> **WORK ITEM**:
With the material below, print exactly the lines between the line holding "Refund policy (325, 2250)" and the line holding "Terms of Service (334, 2223)", inclusive. Add nothing else.

BEGIN

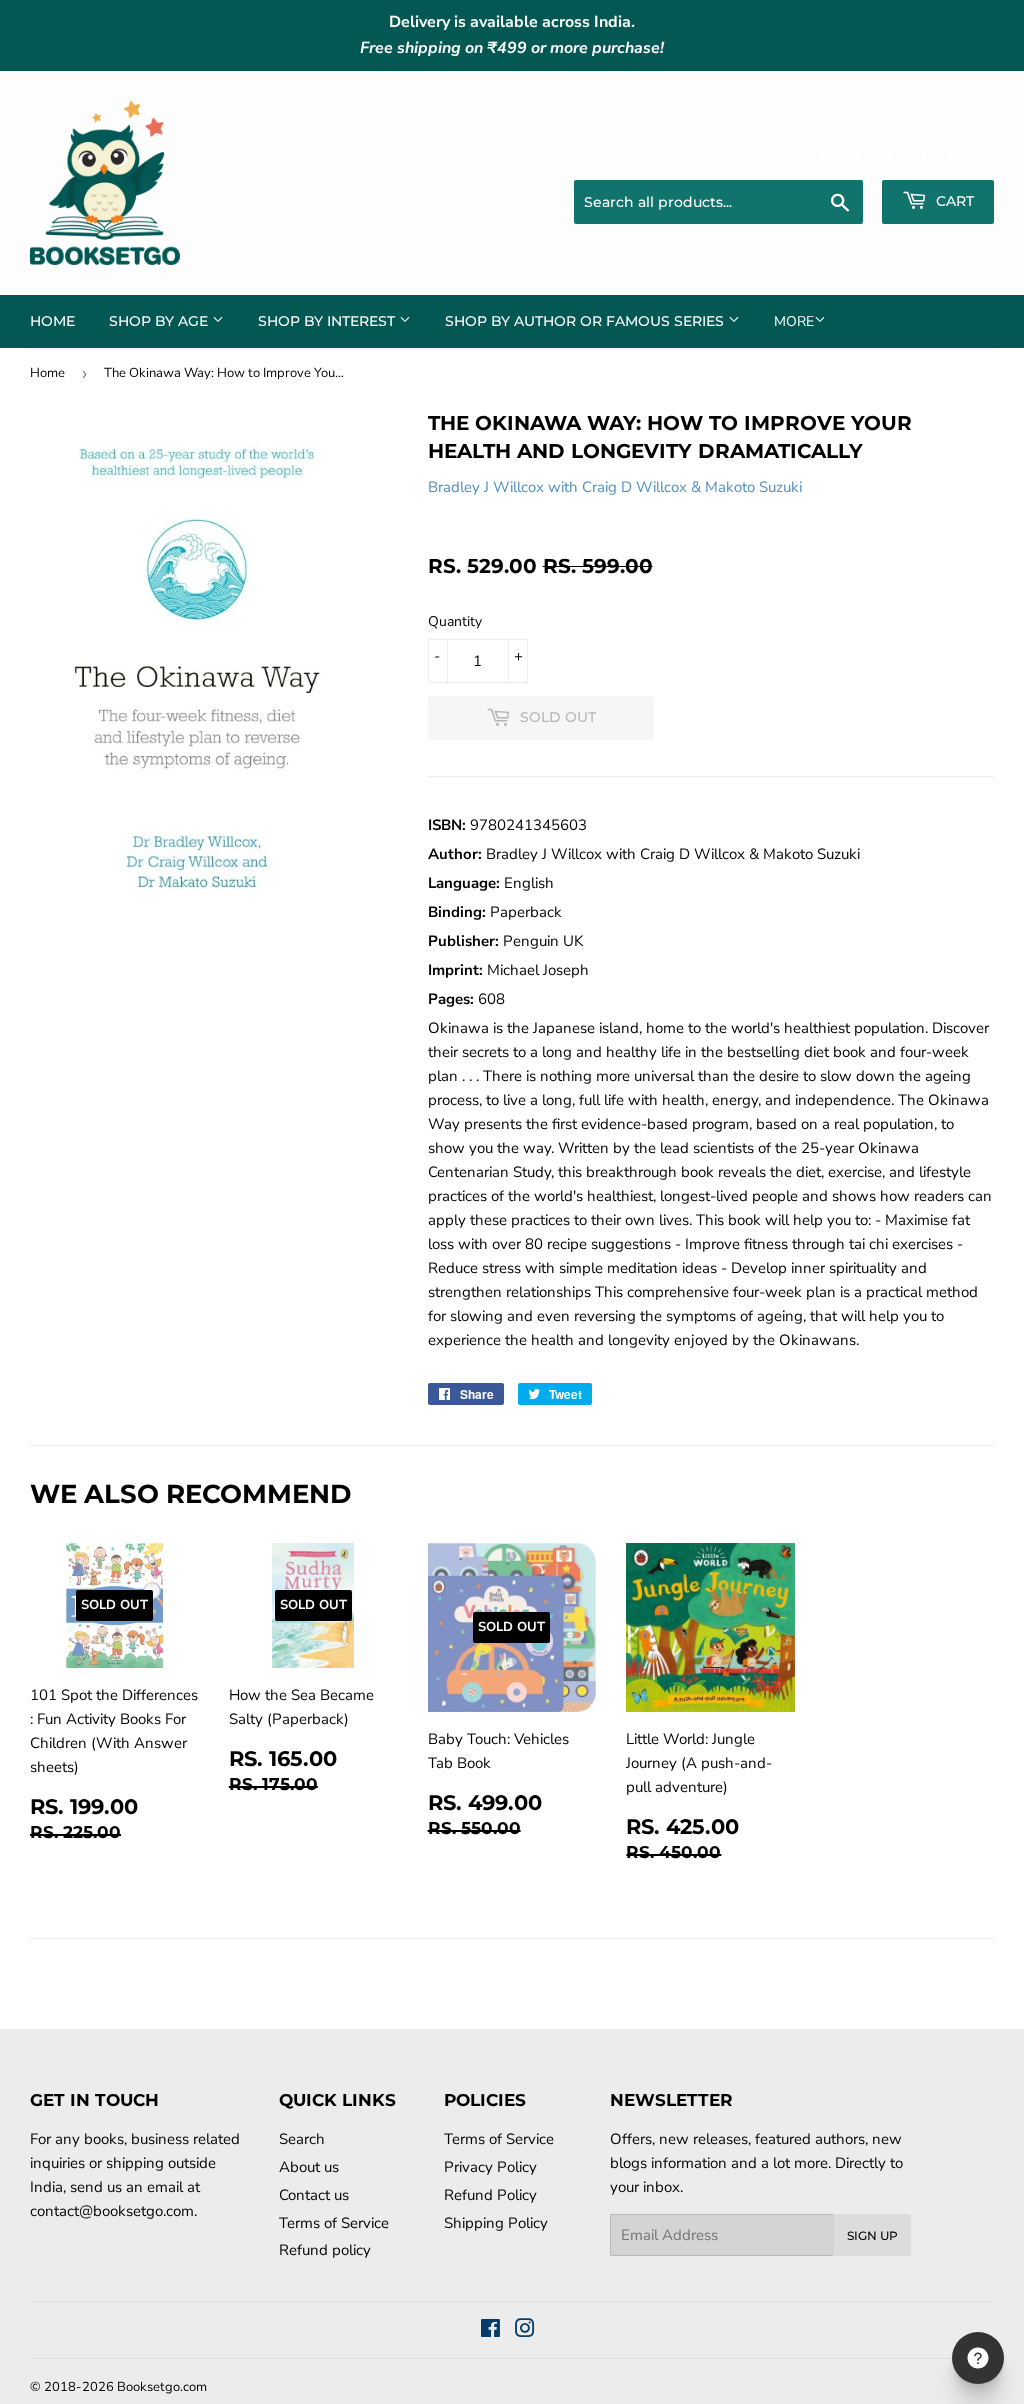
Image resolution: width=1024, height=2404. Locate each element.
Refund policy (325, 2250)
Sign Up (872, 2235)
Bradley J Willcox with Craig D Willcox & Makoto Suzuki (615, 487)
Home (52, 321)
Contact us (314, 2195)
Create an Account (940, 155)
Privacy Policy (490, 2167)
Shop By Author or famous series (586, 321)
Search (302, 2139)
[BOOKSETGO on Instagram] (525, 2331)
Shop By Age (160, 321)
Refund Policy (490, 2195)
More (794, 321)
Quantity (455, 621)
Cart (953, 201)
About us (309, 2167)
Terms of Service (334, 2223)
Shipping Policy (496, 2223)
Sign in (839, 155)
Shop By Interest (328, 321)
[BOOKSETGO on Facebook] (490, 2331)
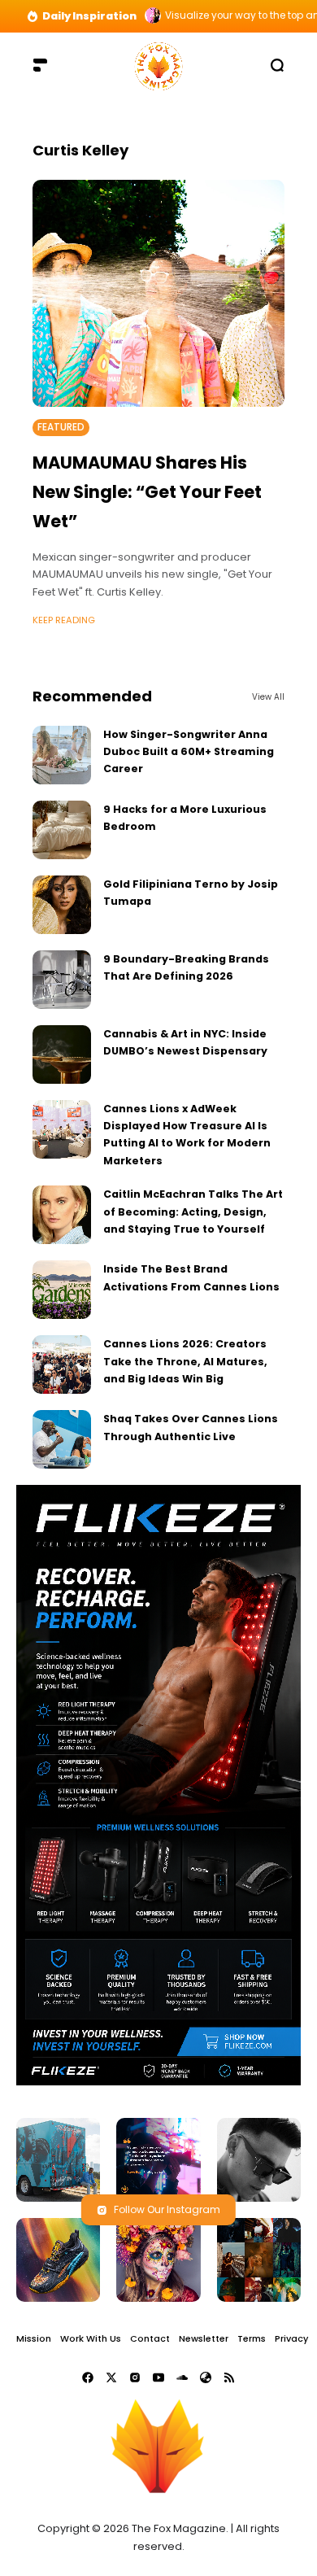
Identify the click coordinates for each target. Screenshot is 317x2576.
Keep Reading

END

> **RESPONSE TO THE EXERCISE**:
Refund policy (325, 2250)
Sign Up (872, 2235)
Bradley J Willcox with Craig D Willcox & Makoto Suzuki (615, 487)
Home (52, 321)
Contact us (314, 2195)
Create an Account (940, 155)
Privacy Policy (490, 2167)
Shop By Author or famous series (586, 321)
Search (302, 2139)
[BOOKSETGO on Instagram] (525, 2331)
Shop By Age (160, 321)
Refund Policy (490, 2195)
More (794, 321)
Quantity (455, 621)
Cart (953, 201)
About us (309, 2167)
Terms of Service (334, 2223)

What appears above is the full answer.